Unascertained goods are goods for sale which are not specifically identified at the time of the contract of sale. For example, if I pay in advance for 50 litres of petrol to put into the tank of my car, at the time of the sale it would not be known which 50 litres from the seller's tanks would be the ones I would receive.

Rules relating to unascertained goods are often incorporated into sale of goods legislation, for example, section 16 of the UK's Sale of Goods Act 1979 and section 18 of the Sale of Goods Act, 1930 (Bangladesh), state that where there is a contract for the sale of unascertained goods, no property in the goods is transferred to the buyer unless and until goods are ascertained.

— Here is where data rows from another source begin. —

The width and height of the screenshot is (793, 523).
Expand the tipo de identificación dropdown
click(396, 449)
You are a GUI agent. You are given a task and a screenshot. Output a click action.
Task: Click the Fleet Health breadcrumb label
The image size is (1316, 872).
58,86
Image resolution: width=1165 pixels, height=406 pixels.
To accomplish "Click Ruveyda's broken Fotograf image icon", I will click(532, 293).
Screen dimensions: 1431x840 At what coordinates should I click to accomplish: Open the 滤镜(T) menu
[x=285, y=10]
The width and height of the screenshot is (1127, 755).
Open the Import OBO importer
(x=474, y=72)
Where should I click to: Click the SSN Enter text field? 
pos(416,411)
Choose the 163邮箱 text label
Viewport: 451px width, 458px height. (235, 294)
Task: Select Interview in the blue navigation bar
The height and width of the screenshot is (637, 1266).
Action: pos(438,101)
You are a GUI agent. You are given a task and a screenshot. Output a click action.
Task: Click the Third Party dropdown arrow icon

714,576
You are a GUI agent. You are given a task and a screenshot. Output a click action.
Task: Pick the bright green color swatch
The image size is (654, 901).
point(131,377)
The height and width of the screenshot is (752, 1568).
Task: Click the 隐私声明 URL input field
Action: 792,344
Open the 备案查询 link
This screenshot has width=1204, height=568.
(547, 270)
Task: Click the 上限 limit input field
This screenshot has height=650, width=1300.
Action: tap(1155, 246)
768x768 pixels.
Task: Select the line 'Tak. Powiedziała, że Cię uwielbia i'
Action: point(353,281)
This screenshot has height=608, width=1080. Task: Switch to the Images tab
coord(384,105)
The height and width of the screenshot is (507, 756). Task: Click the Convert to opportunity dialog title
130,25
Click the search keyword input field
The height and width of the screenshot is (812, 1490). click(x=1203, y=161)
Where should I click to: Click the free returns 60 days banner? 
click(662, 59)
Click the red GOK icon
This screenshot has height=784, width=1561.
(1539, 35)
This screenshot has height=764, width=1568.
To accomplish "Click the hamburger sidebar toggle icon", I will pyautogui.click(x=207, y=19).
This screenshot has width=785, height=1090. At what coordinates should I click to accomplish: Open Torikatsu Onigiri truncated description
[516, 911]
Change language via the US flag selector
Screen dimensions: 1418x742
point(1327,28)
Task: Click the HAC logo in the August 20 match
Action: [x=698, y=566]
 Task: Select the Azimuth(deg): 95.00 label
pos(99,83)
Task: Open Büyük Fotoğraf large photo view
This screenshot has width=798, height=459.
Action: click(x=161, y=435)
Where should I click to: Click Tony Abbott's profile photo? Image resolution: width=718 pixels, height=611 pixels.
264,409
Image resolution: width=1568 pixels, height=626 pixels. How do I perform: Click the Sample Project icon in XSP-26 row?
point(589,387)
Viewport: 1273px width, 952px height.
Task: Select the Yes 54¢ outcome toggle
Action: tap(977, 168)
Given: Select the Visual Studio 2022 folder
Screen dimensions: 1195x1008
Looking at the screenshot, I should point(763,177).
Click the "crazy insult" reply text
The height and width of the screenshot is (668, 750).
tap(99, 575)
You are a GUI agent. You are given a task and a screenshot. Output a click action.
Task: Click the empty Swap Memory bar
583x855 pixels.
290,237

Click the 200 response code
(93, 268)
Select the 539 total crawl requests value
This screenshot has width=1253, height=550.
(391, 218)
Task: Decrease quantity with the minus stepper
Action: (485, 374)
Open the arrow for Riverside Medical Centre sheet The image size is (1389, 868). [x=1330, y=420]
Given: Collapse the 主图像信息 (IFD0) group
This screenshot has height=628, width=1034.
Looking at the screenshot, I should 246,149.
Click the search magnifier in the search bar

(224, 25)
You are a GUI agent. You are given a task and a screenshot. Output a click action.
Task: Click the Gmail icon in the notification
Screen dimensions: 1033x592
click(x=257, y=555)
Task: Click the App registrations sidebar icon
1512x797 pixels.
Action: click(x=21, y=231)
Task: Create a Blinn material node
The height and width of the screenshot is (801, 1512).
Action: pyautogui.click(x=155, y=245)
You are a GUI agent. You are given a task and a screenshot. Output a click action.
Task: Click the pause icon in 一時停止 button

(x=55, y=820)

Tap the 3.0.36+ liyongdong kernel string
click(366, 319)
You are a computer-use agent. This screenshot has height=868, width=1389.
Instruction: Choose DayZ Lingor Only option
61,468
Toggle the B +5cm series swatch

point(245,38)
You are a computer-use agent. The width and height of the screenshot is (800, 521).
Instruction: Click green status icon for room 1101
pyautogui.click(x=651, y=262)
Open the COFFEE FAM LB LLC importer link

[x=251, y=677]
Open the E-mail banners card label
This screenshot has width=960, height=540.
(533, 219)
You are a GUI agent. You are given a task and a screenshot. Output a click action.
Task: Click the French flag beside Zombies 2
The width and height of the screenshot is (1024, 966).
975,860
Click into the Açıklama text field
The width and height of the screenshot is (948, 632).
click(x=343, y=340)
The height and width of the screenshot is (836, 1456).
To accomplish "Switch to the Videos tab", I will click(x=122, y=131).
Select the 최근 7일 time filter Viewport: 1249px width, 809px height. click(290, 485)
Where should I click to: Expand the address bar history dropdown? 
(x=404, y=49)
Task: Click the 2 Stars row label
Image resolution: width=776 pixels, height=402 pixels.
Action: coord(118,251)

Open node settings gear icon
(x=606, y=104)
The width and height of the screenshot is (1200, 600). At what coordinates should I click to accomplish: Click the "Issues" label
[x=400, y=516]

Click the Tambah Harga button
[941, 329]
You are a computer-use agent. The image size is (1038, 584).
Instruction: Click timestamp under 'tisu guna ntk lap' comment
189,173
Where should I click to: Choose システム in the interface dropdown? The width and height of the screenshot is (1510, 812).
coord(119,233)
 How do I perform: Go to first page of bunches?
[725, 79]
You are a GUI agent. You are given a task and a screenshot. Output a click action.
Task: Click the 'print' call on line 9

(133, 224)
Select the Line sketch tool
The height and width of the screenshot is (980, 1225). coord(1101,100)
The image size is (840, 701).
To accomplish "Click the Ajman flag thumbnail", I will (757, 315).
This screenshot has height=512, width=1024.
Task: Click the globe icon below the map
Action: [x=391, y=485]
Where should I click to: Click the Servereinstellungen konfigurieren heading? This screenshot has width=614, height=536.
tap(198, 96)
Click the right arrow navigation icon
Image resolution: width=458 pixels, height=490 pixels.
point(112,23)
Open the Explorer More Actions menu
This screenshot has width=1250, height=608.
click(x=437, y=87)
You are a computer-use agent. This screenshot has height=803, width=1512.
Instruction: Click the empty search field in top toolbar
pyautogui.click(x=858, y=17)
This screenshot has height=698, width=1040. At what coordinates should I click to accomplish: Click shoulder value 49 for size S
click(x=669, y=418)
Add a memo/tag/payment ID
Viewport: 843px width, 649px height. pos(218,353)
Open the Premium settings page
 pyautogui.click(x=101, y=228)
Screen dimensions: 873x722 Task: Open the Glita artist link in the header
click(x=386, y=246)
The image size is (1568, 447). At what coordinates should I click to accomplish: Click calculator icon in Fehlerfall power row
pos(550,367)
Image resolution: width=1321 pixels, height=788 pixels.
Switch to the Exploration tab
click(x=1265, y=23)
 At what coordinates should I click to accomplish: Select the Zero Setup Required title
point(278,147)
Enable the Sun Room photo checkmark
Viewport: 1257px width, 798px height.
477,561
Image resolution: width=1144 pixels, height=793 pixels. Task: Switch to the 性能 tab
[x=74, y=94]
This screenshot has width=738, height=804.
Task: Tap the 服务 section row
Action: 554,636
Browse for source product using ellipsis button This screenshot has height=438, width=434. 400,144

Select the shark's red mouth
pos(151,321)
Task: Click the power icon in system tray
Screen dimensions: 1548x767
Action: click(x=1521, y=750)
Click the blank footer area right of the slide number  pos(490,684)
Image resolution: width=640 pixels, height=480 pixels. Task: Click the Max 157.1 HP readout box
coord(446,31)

In the 1885 case of Inglis v Stock, a bulk consignment of sugar was shipped aboard the City of Dublin free on board (f.o.b.), and the whole consignment was lost after shipment. The seller subsequently appropriated the parts of the lost consignment to two separate contracts. Under f.o.b. commercial terms, the seller's obligation is to deliver to the ship, after which risk passes to the buyer, and therefore claims for the loss were lodged by the buyers, in this case by Inglis. A question about the insurer's obligation to pay was taken to court and resolved by the House of Lords. The legal issue was whether the respondent had, at the time of the loss, an insurable interest in the 390 tons of sugar. The House of Lords ruled that the sale was "FOB Hamburg", and therefore after shipment the sugar, even though part of an unascertained cargo, was at the risk of the respondent; he, therefore, had an insurable interest in the sugar and the underwriter was liable for the loss.

In the United Kingdom, the Sale of Goods (Amendment) Act 1995 (c. 28) amended the legal treatment of "unascertained goods forming part of an identified bulk", reflecting recommendations and a draft bill proposed by the Law Commission and the Scottish Law Commission in 1993.